Back in 2010 I brought this issue to light and based on the stats coming from Blackhat it has continued to grow in frequency. During a presentation back then I was asked if the 2nd Amendment gave private citizens and private companies the right to bear cyber-arms and if someone or some business was attacked, do they have the right to return cyber-fire in self defense. Now add in the UN’s recently proposed conventional Arms Treaty that I covered here a few weeks ago.
In fact in 2011 during an investigation a specific retaliatory strike came to light. It took place in the financial services sector that had some potential international implications that would be significant if the country that was the target of the retaliatory strike uncovered this incident. This was at a level that federal authorities were contacted and alerted to the incident. The attack traffic experienced by the financial services organization was most likely routed through a compromised server in that foreign country and was an unwilling participant in the cyber attack.
One subject matter expert called cyber space “the wild West.” I am sure we all know what that means. Could a retaliatory cyber strike from an individual or private business trigger a cyber exchange between countries? Could an event like this cause an escalation in tensions between two nation states? The answer is yes, it is a clear possibility!
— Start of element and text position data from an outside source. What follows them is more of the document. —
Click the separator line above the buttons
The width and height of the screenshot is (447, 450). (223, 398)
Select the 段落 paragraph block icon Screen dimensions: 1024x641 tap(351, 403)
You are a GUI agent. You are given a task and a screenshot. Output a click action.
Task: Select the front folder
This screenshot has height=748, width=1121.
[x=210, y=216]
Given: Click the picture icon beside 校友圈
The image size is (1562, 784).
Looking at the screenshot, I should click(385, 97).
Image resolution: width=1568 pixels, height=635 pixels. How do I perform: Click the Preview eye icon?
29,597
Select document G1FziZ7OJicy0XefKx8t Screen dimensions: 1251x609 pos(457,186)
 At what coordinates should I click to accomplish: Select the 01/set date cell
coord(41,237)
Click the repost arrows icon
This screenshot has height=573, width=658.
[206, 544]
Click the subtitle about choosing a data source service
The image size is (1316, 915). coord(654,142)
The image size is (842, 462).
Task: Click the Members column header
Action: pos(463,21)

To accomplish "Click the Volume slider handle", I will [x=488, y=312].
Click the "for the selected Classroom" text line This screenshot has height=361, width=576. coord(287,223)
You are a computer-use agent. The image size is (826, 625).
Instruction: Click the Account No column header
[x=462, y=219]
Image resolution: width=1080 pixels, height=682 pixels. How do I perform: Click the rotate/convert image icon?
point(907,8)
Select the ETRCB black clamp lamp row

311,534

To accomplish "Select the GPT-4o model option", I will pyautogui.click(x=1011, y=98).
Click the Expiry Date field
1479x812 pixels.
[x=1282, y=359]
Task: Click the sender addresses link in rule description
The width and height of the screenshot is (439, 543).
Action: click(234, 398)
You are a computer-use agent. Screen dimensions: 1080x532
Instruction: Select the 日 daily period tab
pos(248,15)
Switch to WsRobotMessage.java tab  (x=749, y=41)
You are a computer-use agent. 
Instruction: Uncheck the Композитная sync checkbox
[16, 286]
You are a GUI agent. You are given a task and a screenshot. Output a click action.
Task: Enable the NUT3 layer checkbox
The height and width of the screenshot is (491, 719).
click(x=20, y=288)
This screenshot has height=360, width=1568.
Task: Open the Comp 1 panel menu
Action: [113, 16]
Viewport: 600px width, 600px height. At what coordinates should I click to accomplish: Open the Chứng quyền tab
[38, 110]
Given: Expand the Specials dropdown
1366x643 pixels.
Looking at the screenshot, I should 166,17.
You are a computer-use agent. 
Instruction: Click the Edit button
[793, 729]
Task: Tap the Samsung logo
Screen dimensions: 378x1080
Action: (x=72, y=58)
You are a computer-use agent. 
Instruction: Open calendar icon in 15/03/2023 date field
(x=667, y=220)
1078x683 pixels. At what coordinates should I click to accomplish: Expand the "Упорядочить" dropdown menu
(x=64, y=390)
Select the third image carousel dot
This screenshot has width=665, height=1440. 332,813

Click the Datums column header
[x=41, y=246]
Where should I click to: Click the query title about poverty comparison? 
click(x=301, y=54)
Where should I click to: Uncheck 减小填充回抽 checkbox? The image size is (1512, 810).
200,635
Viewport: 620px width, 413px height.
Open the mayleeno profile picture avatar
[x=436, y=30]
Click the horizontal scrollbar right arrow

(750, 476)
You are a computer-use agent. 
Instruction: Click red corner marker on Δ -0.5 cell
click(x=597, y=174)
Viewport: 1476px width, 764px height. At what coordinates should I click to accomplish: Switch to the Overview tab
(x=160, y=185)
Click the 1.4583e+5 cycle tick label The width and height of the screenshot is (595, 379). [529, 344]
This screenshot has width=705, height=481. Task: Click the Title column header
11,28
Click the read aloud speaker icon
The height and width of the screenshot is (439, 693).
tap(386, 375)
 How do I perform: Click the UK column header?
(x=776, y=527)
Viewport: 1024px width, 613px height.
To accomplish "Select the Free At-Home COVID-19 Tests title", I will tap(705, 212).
The right of cyber self defense is a complex issue that has yet to be decided in a court of law. At the heart of this issue is the right to bare cyber arms and use them in self defense to protect your computer assets. It is easy to see where this is leading – to the Supreme Court and to the International Court of Justice. Let’s all hope that General Alexander’s, who also heads the U.S. Cyber Command, comment (asking hackers for their help) at DefCon, is not misinterpreted and the retaliatory strikes escalate.